(Saved data entries)
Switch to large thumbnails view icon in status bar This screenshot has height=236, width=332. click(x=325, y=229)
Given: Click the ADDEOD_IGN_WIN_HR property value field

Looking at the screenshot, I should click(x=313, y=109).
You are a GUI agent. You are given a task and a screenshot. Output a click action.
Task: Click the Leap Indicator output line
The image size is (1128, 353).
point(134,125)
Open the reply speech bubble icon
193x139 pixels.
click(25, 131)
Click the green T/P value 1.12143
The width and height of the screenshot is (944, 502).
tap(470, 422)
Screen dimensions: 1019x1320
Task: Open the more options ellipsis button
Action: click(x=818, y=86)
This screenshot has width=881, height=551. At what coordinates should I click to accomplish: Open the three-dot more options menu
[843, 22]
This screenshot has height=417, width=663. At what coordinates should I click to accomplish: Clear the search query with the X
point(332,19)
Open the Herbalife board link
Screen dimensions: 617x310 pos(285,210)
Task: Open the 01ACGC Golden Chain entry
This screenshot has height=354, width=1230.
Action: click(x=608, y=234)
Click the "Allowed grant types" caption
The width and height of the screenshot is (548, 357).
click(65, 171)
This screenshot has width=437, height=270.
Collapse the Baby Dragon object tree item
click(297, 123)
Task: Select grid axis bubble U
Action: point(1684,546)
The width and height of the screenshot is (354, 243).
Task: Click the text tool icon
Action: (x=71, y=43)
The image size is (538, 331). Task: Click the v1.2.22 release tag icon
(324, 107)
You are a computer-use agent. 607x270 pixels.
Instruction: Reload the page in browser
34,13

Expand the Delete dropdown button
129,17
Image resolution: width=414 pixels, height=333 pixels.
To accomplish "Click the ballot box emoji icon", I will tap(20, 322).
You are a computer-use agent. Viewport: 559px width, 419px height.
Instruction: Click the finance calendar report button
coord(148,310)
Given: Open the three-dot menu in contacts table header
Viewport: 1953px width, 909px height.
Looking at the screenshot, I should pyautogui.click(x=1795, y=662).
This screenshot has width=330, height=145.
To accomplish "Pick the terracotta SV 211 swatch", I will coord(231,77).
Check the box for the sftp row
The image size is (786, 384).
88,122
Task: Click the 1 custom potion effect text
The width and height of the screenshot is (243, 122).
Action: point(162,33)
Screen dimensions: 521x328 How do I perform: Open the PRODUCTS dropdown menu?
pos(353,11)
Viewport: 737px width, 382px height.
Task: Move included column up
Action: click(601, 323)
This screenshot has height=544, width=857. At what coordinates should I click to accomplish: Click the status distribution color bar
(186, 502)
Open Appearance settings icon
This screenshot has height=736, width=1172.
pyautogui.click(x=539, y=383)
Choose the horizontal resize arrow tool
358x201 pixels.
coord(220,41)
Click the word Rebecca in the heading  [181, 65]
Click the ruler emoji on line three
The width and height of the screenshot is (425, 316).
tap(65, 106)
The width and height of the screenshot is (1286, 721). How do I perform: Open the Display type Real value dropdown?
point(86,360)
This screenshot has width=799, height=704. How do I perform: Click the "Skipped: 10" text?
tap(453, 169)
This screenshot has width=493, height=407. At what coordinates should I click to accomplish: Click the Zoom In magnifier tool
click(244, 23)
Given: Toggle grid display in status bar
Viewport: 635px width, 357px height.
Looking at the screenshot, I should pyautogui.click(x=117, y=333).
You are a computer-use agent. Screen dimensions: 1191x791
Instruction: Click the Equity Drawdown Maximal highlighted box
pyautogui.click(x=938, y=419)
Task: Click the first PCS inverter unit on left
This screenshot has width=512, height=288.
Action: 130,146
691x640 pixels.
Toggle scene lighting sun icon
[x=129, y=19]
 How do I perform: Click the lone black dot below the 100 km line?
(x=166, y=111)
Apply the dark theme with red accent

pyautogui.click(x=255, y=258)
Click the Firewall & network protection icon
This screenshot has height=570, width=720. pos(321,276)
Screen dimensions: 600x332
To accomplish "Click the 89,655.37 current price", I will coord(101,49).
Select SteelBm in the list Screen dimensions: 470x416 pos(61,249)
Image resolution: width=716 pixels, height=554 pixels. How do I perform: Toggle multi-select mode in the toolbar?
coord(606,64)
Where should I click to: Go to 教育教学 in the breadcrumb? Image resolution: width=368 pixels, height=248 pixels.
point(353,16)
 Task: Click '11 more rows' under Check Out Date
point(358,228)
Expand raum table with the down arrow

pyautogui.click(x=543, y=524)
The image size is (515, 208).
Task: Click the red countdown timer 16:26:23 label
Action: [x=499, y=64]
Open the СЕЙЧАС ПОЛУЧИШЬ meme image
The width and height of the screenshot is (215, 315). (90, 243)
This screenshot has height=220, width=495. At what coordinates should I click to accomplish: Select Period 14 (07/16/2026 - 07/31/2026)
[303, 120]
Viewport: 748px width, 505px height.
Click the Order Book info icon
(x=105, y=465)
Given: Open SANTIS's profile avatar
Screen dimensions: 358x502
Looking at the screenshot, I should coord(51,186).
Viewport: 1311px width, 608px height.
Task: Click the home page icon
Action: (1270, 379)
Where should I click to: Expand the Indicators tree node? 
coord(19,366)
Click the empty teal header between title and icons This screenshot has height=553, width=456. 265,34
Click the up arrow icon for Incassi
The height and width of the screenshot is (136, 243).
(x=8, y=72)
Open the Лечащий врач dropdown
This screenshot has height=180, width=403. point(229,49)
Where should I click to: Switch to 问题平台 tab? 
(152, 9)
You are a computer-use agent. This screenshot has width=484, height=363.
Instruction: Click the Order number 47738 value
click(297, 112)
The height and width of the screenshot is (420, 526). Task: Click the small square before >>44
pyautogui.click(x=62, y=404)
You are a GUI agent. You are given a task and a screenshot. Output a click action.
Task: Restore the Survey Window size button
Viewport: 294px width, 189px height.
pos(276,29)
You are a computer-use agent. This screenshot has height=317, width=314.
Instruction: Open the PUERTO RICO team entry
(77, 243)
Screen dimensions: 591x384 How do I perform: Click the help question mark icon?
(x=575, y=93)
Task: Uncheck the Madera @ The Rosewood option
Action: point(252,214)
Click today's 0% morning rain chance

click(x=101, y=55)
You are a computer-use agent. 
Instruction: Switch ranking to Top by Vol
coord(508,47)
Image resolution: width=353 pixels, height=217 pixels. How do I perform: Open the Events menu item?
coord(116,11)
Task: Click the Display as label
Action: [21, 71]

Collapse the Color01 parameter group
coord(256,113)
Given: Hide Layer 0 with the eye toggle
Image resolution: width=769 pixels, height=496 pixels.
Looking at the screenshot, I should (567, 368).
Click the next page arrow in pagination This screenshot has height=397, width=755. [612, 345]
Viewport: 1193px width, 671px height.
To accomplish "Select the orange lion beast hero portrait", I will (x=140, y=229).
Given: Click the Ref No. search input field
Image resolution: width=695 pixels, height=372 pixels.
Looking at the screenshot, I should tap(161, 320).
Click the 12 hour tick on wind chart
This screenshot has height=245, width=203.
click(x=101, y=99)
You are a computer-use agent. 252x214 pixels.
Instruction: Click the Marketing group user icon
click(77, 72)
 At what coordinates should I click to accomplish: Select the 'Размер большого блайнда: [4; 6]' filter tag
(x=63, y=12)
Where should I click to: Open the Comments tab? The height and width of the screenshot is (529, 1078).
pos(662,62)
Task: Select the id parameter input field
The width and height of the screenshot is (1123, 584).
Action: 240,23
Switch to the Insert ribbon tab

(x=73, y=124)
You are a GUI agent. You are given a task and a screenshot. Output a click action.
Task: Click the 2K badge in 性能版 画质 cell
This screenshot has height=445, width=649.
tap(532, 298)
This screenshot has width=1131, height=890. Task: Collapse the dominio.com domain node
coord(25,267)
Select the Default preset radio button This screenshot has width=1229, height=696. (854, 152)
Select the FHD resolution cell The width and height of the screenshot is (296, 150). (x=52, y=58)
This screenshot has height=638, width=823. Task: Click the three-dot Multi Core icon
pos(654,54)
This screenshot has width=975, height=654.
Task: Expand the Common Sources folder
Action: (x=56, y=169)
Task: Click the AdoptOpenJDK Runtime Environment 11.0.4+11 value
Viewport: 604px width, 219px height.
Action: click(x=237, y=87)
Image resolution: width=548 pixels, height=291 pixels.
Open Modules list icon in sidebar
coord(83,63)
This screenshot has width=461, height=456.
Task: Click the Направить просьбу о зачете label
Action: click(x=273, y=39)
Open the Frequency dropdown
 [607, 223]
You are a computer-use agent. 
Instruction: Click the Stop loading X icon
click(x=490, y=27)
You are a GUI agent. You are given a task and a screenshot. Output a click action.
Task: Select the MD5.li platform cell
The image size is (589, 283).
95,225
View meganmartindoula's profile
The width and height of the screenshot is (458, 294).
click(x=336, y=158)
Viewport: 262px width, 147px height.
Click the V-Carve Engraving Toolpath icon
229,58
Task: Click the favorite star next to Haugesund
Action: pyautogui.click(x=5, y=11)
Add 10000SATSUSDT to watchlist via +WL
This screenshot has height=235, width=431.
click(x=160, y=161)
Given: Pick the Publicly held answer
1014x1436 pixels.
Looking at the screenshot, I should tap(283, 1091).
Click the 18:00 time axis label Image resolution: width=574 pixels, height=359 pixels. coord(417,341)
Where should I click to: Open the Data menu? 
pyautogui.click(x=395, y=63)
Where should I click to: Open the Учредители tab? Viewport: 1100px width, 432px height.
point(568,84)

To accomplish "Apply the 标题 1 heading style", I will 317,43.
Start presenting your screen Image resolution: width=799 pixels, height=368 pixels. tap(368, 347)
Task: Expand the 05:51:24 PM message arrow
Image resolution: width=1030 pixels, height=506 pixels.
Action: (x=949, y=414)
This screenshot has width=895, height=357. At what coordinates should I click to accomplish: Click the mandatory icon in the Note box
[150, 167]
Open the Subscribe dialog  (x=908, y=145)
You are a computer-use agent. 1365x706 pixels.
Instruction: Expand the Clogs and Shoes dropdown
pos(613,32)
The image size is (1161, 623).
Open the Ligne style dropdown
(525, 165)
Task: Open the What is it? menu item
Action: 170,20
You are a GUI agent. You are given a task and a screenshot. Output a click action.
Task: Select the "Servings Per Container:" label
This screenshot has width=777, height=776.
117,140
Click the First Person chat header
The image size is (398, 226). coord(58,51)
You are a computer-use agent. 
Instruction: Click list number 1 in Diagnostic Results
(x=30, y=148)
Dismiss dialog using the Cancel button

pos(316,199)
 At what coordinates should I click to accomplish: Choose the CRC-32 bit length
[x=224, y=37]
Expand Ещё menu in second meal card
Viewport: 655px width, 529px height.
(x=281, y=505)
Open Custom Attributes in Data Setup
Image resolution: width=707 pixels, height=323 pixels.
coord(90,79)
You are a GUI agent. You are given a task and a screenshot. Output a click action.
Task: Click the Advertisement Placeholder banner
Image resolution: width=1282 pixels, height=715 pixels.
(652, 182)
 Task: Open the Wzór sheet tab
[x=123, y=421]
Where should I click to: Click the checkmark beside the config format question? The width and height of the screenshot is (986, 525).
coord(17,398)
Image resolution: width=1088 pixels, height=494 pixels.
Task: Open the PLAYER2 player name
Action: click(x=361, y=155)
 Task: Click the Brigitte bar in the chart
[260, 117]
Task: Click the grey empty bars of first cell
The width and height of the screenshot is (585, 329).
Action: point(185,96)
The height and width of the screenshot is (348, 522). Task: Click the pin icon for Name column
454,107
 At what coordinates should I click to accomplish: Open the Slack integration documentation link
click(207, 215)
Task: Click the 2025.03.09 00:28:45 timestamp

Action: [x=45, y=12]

> **TO DO**:
Here the job is to transcribe the lines from the first line of the data through the line containing "Task: Click the Leap Indicator output line", inclusive, exactly and with nothing else.

> **RESULT BELOW**:
Switch to large thumbnails view icon in status bar This screenshot has height=236, width=332. click(x=325, y=229)
Given: Click the ADDEOD_IGN_WIN_HR property value field

Looking at the screenshot, I should click(x=313, y=109).
You are a GUI agent. You are given a task and a screenshot. Output a click action.
Task: Click the Leap Indicator output line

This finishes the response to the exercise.